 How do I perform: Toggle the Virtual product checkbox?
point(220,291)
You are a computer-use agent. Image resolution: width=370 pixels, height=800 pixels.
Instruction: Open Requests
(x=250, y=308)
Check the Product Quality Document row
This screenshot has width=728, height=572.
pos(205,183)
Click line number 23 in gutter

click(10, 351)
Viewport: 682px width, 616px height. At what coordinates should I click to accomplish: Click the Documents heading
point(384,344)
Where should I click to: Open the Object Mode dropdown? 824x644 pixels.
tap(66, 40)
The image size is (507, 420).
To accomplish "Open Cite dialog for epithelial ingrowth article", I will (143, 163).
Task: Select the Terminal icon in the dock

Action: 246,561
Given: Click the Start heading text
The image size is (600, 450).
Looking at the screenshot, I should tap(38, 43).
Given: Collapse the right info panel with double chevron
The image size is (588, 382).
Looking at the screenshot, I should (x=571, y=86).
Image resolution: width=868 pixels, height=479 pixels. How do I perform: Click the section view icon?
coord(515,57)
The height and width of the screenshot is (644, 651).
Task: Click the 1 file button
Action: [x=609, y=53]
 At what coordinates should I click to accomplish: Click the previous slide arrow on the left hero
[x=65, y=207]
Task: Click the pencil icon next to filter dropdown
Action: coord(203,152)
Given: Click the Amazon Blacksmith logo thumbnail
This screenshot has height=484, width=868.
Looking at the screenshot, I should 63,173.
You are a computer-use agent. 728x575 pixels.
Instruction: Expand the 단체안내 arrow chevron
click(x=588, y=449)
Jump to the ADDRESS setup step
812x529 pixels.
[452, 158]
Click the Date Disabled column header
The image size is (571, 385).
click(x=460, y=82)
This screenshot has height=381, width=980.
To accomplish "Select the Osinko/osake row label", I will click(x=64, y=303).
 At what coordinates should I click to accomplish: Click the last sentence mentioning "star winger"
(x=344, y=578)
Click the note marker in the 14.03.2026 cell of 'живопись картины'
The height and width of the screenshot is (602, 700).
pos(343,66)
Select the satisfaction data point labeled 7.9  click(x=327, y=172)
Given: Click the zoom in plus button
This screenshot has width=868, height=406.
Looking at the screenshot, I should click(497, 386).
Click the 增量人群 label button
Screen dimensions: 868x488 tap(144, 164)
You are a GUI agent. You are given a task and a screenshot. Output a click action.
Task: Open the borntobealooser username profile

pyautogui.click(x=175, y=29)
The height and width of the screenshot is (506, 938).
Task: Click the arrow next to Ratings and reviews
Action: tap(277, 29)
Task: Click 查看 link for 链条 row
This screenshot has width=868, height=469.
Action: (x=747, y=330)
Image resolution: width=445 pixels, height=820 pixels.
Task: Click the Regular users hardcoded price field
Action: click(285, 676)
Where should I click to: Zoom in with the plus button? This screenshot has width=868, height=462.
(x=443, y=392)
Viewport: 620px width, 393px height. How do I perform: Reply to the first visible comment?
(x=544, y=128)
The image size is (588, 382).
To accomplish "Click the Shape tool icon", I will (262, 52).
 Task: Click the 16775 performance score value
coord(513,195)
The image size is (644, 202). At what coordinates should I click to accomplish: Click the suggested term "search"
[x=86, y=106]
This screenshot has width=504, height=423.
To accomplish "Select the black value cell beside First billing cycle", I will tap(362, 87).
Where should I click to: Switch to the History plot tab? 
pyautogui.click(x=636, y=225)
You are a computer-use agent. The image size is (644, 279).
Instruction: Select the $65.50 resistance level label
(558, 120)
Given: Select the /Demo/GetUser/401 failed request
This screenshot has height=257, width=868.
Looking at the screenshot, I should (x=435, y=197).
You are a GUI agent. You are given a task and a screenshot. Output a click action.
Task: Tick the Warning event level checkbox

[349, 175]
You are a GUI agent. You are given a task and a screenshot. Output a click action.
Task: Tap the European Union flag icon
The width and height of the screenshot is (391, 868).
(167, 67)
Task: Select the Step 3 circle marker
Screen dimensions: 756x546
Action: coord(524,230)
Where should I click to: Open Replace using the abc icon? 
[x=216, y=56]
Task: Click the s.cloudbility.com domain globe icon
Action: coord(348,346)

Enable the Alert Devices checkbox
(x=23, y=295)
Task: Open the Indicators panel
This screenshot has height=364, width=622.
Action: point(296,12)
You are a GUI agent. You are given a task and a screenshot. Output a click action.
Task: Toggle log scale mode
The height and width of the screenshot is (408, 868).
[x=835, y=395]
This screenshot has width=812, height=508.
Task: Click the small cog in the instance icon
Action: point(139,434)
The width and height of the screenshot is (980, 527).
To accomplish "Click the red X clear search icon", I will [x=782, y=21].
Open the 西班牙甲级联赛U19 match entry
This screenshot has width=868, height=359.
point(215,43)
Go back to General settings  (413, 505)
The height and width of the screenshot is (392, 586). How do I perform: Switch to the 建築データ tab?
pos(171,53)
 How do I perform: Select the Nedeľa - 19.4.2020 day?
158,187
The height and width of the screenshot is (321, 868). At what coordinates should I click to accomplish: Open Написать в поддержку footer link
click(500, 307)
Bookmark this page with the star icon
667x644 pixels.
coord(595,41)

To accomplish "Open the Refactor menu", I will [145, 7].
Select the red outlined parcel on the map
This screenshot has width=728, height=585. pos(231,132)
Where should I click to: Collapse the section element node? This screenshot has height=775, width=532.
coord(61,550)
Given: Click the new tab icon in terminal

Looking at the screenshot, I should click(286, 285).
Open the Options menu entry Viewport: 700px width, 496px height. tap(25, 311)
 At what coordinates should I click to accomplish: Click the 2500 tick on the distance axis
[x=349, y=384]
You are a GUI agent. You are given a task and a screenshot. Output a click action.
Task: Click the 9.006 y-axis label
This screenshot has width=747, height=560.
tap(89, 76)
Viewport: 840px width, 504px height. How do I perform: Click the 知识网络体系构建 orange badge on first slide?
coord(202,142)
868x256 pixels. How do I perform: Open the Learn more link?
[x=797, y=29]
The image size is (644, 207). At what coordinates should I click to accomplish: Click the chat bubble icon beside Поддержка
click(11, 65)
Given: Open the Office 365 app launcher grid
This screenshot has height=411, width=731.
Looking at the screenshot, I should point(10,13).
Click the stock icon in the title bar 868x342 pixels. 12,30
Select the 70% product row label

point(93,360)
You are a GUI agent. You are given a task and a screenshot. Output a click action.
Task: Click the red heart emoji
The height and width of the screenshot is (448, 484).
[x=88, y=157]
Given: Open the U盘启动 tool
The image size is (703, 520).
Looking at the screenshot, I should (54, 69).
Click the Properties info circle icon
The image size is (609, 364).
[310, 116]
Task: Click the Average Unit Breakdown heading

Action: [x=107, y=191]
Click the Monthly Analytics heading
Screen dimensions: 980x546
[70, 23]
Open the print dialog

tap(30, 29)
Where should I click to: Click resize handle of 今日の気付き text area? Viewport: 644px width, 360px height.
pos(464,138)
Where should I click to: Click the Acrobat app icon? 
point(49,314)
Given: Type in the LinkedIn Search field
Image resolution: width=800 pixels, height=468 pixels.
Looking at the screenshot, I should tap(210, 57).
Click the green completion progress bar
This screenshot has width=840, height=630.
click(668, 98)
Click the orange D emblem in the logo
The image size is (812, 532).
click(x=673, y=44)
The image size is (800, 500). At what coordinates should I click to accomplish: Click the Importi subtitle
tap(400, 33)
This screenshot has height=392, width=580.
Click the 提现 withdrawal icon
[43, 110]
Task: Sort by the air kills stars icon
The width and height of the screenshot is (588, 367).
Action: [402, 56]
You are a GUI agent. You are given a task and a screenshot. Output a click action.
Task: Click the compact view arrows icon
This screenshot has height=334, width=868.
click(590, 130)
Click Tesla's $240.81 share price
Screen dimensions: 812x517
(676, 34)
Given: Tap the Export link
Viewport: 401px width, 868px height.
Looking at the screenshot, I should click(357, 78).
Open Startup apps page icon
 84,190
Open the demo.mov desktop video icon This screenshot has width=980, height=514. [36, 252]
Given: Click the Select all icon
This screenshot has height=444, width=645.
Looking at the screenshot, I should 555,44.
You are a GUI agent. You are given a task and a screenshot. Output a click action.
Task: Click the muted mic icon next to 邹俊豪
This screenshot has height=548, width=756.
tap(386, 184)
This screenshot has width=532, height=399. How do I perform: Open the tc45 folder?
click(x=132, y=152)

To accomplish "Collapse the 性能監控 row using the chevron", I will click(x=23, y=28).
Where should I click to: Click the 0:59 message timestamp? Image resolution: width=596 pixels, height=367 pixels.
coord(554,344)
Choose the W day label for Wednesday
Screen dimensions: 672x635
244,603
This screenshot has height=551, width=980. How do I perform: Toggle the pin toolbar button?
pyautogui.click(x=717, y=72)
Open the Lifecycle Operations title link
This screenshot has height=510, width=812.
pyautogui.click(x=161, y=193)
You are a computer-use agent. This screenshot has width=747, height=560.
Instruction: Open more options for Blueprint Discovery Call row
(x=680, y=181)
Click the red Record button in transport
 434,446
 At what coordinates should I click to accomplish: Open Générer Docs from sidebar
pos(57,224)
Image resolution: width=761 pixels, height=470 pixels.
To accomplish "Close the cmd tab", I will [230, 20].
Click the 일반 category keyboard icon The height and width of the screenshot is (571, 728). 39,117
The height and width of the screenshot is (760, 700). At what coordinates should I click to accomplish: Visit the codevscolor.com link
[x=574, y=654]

────────

Report how many lines above include "cell". Nothing else.

2